Le Sadique à la tronçonneuse, malgré ses maladresses, ses acteurs approximatifs et son enquête policière qui semble avoir été écrite par un chatbot sous caféine, reste un plaisir coupable assumé. Le film ne cherche pas à convaincre : il existe, il respire, il s’agite, il amuse, il surprend. Juan Piquer Simón nous y rappelle que le cinéma de genre n’a pas besoin d’être parfait pour être mémorable. Il suffit d’un tueur masqué, d’un campus, d’une prof de tennis qui joue comme si elle tenait la raquette à l’envers, et d’un final tellement improbable qu’il pourrait presque être étudié en philosophie contemporaine. Le Sadique à la tronçonneuse, au fond, célèbre la liberté totale : celle de raconter n’importe quoi, mais avec conviction.
Le Blu-ray
[4/5]
Le Blu-ray du Sadique à la tronçonneuse, édité par ESC Films dans la collection « Slash’Édition », arrive dans un packaging qui semble tout droit sorti d’un rayon “objets cultes” d’une boutique rétro. Le fourreau cartonné, illustré avec un soin presque muséal, donne au film de Juan Piquer Simón une allure de classique underground, comme si le film avait toujours appartenu à cette famille de curiosités qu’on expose fièrement sur une étagère. L’image, restaurée avec une précision surprenante, révèle les couleurs saturées et les ombres épaisses qui font le charme de Le Sadique à la tronçonneuse. Le grain d’origine est respecté, les noirs sont stables, et même les scènes nocturnes gagnent en lisibilité, ce qui permet d’apprécier pleinement les choix visuels parfois chaotiques du film. Le son, proposé en VF et VO en DTS-HD Master Audio 2.0, offre une clarté inattendue : la VO conserve son charme rugueux, tandis que la VF, plus propre, met en valeur les dialogues parfois surréalistes du film. Les deux mixages restent équilibrés, sans souffle excessif, et permettent de redécouvrir le film dans des conditions optimales.

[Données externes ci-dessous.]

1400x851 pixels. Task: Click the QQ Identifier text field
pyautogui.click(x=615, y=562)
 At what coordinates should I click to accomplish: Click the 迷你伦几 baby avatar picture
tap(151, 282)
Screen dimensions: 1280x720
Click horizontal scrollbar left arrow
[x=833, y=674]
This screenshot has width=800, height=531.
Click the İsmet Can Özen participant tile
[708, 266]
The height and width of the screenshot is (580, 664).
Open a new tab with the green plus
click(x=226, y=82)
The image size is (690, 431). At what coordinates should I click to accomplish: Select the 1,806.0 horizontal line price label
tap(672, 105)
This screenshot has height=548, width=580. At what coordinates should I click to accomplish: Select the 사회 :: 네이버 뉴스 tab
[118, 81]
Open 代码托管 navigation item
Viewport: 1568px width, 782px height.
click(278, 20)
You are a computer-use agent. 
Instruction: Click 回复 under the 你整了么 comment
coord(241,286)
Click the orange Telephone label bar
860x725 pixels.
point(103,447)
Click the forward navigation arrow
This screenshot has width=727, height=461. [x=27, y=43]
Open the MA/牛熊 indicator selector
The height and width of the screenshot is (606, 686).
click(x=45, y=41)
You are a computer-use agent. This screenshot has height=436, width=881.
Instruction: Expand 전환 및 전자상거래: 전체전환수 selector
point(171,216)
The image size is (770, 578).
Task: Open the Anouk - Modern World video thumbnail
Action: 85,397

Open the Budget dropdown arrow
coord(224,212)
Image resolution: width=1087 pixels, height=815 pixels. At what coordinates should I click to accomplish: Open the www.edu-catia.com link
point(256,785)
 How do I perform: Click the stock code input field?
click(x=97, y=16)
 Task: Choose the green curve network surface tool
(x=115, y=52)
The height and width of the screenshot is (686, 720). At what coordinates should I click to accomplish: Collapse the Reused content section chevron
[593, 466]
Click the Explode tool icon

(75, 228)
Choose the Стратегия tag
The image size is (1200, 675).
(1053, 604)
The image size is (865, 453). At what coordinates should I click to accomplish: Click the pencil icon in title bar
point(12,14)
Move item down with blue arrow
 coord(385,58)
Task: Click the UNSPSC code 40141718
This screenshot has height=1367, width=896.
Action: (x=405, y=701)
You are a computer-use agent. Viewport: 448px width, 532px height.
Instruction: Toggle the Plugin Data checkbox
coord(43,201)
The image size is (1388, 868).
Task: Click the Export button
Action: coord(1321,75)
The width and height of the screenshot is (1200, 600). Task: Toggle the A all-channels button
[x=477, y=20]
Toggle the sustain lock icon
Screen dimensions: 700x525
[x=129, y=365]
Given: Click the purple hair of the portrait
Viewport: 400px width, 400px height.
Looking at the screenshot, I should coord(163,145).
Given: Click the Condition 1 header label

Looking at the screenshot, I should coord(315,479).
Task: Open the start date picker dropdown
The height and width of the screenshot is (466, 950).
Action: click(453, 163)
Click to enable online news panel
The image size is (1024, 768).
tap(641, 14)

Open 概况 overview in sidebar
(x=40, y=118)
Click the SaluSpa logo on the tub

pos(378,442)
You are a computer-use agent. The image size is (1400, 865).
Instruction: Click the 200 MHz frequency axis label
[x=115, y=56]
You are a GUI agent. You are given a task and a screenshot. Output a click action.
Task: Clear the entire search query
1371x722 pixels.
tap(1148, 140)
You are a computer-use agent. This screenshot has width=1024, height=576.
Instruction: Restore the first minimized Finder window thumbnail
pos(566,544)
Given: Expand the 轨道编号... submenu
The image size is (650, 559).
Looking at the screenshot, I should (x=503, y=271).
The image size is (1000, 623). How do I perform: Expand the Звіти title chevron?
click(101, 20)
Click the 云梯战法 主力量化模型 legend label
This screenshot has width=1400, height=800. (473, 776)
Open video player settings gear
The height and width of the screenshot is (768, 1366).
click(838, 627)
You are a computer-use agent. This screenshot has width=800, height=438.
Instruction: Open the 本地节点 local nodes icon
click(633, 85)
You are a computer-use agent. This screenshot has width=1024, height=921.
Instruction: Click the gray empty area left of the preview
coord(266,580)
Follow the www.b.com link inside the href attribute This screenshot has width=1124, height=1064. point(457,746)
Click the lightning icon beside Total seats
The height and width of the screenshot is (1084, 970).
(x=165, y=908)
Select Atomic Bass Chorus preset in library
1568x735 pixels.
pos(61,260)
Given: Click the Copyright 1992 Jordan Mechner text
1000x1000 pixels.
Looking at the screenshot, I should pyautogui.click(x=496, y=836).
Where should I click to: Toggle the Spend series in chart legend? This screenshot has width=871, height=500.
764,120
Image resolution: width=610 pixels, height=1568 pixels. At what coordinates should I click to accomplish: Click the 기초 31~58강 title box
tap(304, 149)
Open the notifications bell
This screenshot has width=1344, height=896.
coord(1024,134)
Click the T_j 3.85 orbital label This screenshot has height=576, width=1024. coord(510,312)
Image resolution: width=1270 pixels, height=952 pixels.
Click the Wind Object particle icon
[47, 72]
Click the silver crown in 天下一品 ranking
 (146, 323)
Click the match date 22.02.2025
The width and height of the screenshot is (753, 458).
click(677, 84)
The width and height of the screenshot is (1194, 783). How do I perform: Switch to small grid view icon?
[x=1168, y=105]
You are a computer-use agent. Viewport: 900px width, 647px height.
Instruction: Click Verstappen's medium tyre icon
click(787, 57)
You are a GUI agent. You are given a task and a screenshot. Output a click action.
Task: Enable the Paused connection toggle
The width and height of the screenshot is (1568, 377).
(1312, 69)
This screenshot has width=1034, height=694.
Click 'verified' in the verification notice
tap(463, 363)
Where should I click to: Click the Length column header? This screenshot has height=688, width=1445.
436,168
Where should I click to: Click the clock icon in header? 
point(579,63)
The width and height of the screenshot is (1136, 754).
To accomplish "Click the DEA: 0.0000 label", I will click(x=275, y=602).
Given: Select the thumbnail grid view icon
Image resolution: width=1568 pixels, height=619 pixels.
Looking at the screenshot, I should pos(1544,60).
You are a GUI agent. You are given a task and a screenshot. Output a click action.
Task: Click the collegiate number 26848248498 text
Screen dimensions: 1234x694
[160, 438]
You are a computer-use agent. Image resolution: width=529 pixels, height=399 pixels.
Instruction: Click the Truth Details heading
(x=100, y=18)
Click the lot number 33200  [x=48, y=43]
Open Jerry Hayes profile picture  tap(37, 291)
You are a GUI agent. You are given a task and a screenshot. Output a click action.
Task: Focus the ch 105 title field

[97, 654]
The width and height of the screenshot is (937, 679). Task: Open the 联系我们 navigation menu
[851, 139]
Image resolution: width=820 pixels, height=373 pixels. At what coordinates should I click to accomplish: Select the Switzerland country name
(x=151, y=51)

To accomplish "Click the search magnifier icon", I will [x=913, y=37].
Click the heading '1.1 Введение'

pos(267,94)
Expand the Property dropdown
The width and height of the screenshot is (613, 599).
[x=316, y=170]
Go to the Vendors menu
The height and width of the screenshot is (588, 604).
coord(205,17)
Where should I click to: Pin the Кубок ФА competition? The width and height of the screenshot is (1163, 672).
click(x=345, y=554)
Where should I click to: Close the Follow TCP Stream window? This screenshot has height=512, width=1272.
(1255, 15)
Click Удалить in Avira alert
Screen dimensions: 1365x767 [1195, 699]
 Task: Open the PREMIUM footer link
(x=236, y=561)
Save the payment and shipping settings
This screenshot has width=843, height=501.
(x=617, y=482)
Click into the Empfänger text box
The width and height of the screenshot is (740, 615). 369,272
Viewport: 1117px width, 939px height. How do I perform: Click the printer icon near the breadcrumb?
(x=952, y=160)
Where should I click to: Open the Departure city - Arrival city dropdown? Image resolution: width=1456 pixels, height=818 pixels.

Les suppléments du Blu-ray du Sadique à la tronçonneuse constituent un véritable trésor pour les amateurs de cinéma bis. On commencera avec un documentaire sur Juan Piquer Simón (25 minutes). Alexandre Jousse nous y propose un éclairage passionnant sur le réalisateur, replaçant Le Sadique à la tronçonneuse au sein de sa carrière inventive et souvent sous-estimée. Avec malice et un certain humour, il reviendra en voix off sur tous les films du cinéaste. On continuera ensuite avec un entretien d’archive avec Juan Piquer Simón (55 minutes), mené par le cinéaste Nacho Cerda. Le réalisateur y évoque ses débuts, le développement du scénario par Dick Randall le casting du film, les effets spéciaux, la censure internationale, l’étrange musique du film et l’héritage du film à travers le monde. Il refusera également de revendiquer des influences conscientes sur le film, et partagera volontiers sa vision du cinéma de genre. Quelques pièces d’archives (8 minutes) complètent l’ensemble : on y verra Juan Piquer Simón commenter des photos d’exploitation du film, le fameux puzzle sanglant utilisé dans le film, et reviendra sur les résultats du film au box-office. La bande-annonce d’époque, enfin, rappelle avec une certaine tendresse la manière dont Le Sadique à la tronçonneuse était vendu au public, entre promesse de gore et charme artisanal. L’ensemble forme un package généreux, cohérent, et parfaitement adapté à la redécouverte de cette œuvre singulière. On trouvera également dans cette édition un livret inédit de 24 pages signé Marc Toullec, consacré à la carrière de Juan Piquer Simón.